Nuclear Manufacturing’s Next Chapter: Advanced Machining and the Role of Starrag in Clean Energy Innovation

With clean energy rising to the top of national and industrial agendas, nuclear manufacturing is proving essential to delivering secure, low-carbon power. Charles Carpenter, Head of Research at the University of Sheffield’s Advanced Manufacturing Research Centre (AMRC) nuclear group, stresses that nuclear must play a central role if the UK and other nations are to meet rapidly evolving energy needs—particularly those driven by AI, hyperscale data centres, and global decarbonisation targets.

As power demand accelerates, the industry faces an urgent question: can global manufacturing capacity meet the scale and speed needed to build the infrastructure required for new nuclear and other clean technologies?

Enter advanced manufacturing—and companies like Starrag, a leader in high-precision, large-part machining solutions. In the UK, Starrag has been instrumental in delivering world-class machining performance for nuclear applications through machines like its renowned Dörries CONTUMAT vertical turning lathe.

This ultra-heavyweight machine is purpose-built for the kind of large-diameter, high-integrity components used in nuclear power and other energy sectors. The CONTUMAT can handle enormous workpieces with micron-level precision—ideal for parts like nuclear pressure vessels, steam generators, and heavy flanges. Its multi-axis capability allows for turning, milling, and boring in a single setup, improving accuracy and drastically reducing lead times.

Technologies like this are becoming essential as the AMRC and its partners ramp up efforts to reduce nuclear vessel production times by 50% and costs by 40%. Projects with organisations such as the U.S. Department of Energy and the Electric Power Research Institute (EPRI) have already proven that it’s possible using methods like electron beam welding, diode laser cladding, and Hot Isostatic Pressing (HIP).

These capabilities are being brought together under one roof at the AMRC. The result? Full-scale demonstrator vessels combining cutting-edge machining, welding, and inspection, built to nuclear codes but using platforms applicable across petrochemical, hydrogen, and carbon capture sectors.

Crucially, Starrag’s large-part machining technology, like the Dörries CONTUMAT, is helping meet the growing need for ultra-precise, high-volume production of these components. And MTDCNC, a major media platform focused on advanced manufacturing, has covered numerous examples of Starrag’s role in enabling next-gen clean energy and aerospace applications—this nuclear application is just one powerful illustration.

But manufacturing innovation is only one part of the equation. The sector is already feeling the pinch from a shortage of skilled welders and machinists. Carpenter stresses the importance of training and upskilling both young talent and experienced workers from industries like steel, gas, and fossil fuels. These industries use the same materials and processes—creating a natural pipeline for the workforce needed in nuclear.
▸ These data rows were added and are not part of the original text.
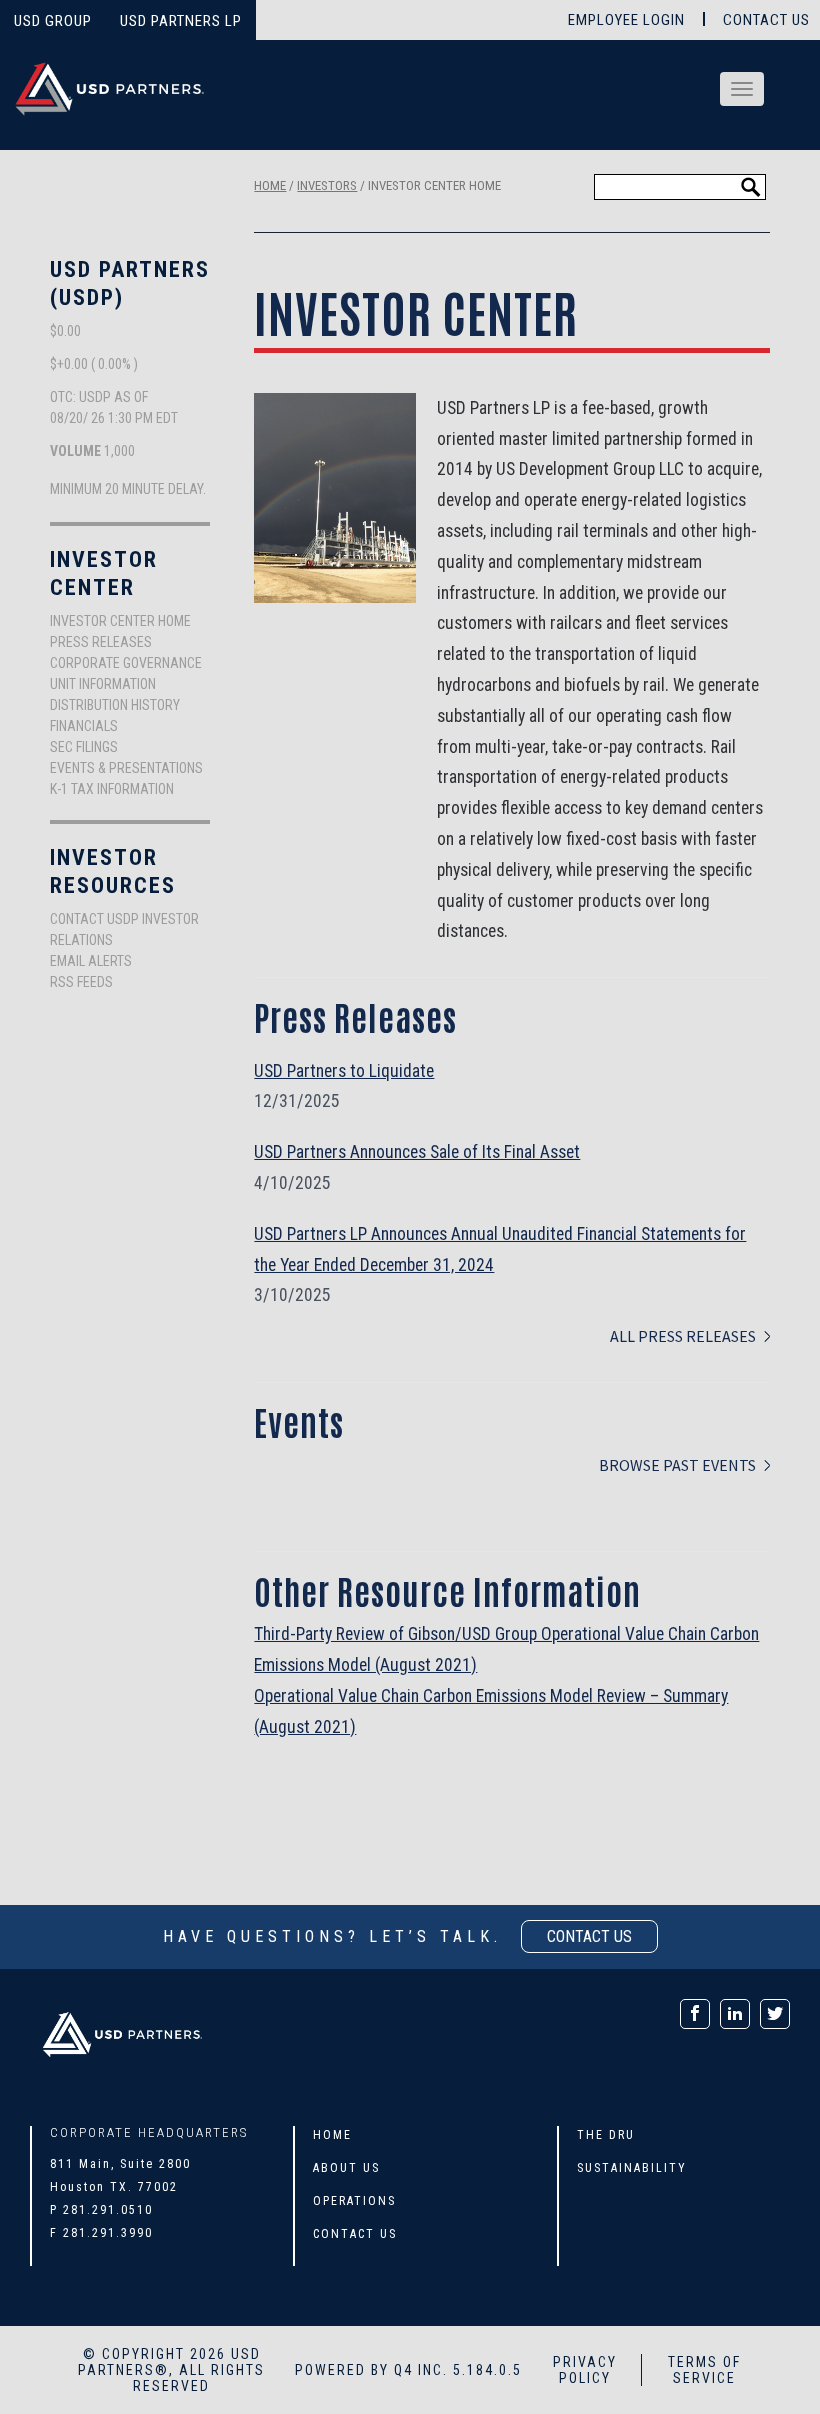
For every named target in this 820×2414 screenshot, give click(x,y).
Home (270, 185)
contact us (589, 1936)
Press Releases (101, 642)
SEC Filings (84, 747)
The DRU (606, 2135)
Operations (354, 2201)
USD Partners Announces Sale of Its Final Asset (417, 1152)
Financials (84, 726)
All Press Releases (683, 1336)
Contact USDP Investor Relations (124, 929)
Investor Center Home (120, 621)
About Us (346, 2168)
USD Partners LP (181, 21)
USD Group (53, 21)
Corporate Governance (126, 663)
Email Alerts (91, 961)
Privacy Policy (585, 2370)
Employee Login (626, 20)
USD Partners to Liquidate (344, 1071)
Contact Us (766, 20)
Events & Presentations (126, 768)
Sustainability (632, 2168)
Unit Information (103, 684)
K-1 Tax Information (112, 789)
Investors (327, 185)
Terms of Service (704, 2370)
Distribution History (115, 705)
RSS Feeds (81, 982)
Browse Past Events (677, 1465)
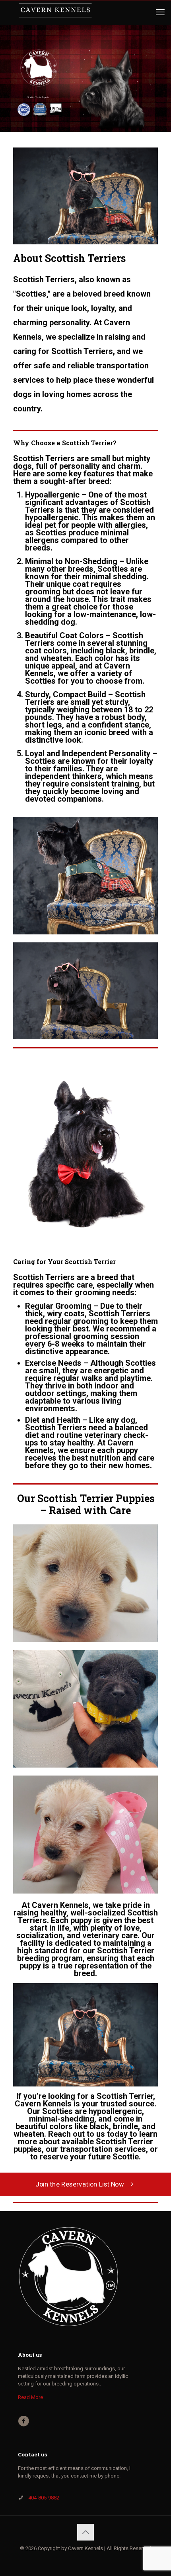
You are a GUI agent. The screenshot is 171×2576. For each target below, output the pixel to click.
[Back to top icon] (85, 2532)
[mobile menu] (160, 12)
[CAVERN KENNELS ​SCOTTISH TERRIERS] (55, 12)
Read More (30, 2397)
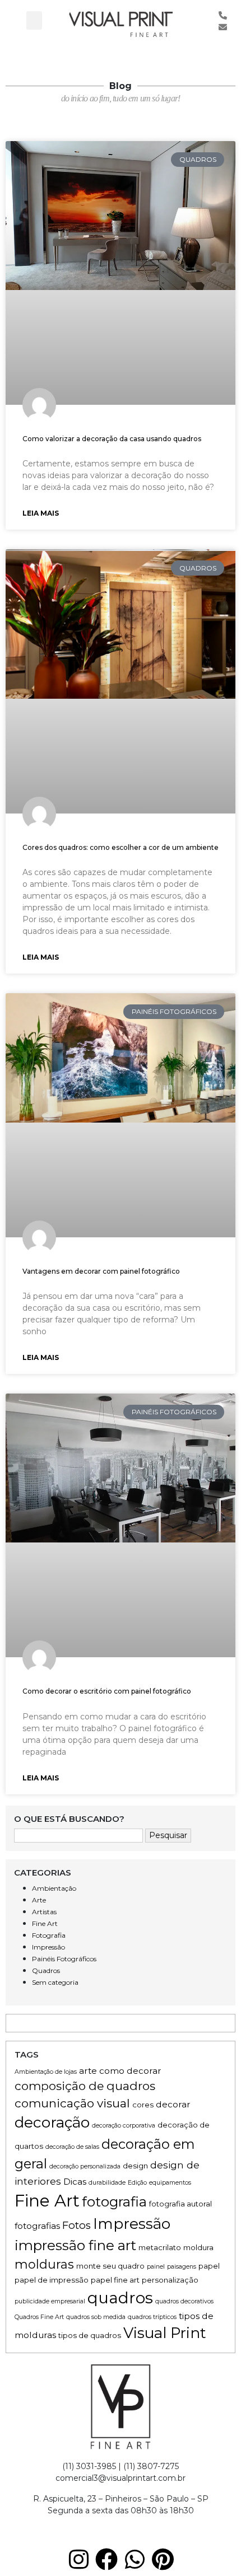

As the UK positions itself for leadership in clean energy, particularly through Small Modular Reactors (SMRs), the intersection of advanced machining, skills investment, and proven nuclear capability is more important than ever.

Carpenter concludes, “If we want to lead in data, AI, and clean energy, then our power sources must be affordable, resilient, and secure. Nuclear energy—enabled by advanced manufacturing technologies from companies like Starrag—isn’t just part of the solution; it’s the foundation for our future energy system.”